Tuesday, May 23, 2006

The Beauty of Fraudulent Cinema

Over the weekend, I saw a lot of movies, in hopes of generating new ideas for future projects (and the current ones as well).

In the section "All About Eve," from Jean-Luc Godard's Sympathy for the Devil (1968), a pseudo-documentary on the making of the famous Rolling Stones hit of the same name (and starring the Stones), the actress Anne Wiazemsky, who plays Eve Democracy, is being followed by a camera crew as she walks through the woods and is asked a series of seemingly unrelated questions by a reporter, to which she answers either yes or no. It is from this exchange that one of Godard's most notorious lines comes to life, specifically:
Is it true there is only one way to be an intellectual revolutionary and that is to give up being an intellectual?
To which Eve Democracy answers "yes."

I did a random Google search on the film and was pleasantly surprised to find an article on the movie published just this past Sunday in the London Observer. Good timing, I guess.

As the article says:
The film was critically panned on its release. Most damagingly for Godard, it was mocked in France where rock music had yet to be taken seriously. 'This is the work of cretins, and Godard is the most cretinous of them all,' said the Situationist philosopher Guy Debord. The film has been derided ever since as a classic example of mid-Sixties radical chic - meaning that it was pretentious, incomprehensible and, worst of all, boring.
Imagine that, the famous Situationist Guy Debord, known for being jealous, zealous, and feisty, had issues with this interventionist cinematic style that cleverly blurs the lines of distinction between fiction, fact, propaganda, and what we now call truthiness.

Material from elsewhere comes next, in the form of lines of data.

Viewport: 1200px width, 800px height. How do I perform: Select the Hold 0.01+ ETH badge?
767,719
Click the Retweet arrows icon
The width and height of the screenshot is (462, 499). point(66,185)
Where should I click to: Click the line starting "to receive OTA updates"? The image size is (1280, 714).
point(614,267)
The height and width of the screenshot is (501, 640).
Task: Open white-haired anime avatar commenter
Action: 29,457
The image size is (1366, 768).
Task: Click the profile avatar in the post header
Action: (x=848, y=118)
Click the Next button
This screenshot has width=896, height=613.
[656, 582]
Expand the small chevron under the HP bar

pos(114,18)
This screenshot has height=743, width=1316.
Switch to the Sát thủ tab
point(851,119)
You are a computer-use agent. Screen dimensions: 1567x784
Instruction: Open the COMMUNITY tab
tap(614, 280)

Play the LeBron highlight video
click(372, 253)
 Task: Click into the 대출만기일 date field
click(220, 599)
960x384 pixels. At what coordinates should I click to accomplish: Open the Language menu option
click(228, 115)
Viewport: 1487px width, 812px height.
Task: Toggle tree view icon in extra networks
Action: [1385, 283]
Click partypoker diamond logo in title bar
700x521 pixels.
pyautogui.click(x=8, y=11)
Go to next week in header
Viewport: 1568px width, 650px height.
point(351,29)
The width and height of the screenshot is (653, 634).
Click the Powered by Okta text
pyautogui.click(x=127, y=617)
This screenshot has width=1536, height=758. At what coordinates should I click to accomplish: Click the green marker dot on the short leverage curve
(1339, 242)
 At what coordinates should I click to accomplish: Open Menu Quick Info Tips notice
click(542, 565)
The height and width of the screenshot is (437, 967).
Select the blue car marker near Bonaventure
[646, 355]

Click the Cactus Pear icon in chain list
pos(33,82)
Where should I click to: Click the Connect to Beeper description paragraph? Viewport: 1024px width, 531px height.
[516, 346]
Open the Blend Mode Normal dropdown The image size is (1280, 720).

As Godard himself once said:
Cinema is the most beautiful fraud in the world.
If ever there was a filmmaker who could take the ideas of Situationism and convert them into a diacritical cinematic style, it is Godard, and though I imagine it would be difficult for most people to sit through this film, of course I loved it, especially eavesdropping on the Stones' recording session and seeing how the hit song went through radical alterations over the course of the improvisational developments inside the studio. It reminded me of the "make it up as you go along" jam sessions I engaged in with my old band Hum back in the 90s. You can see this improvisational "make it up as you go along" vibe in Godard's making of the film itself - something that resonates with the emerging digital cinema (HD and HDV) of today.

For those lucky enough to be passing through Paris this summer, be sure to check out "Voyages en utopie", Jean-Luc Godard 1946-2006, the first-ever large scale exhibition of Godard's work featuring "films, essays, videos, television appearances and a range of notes and documents."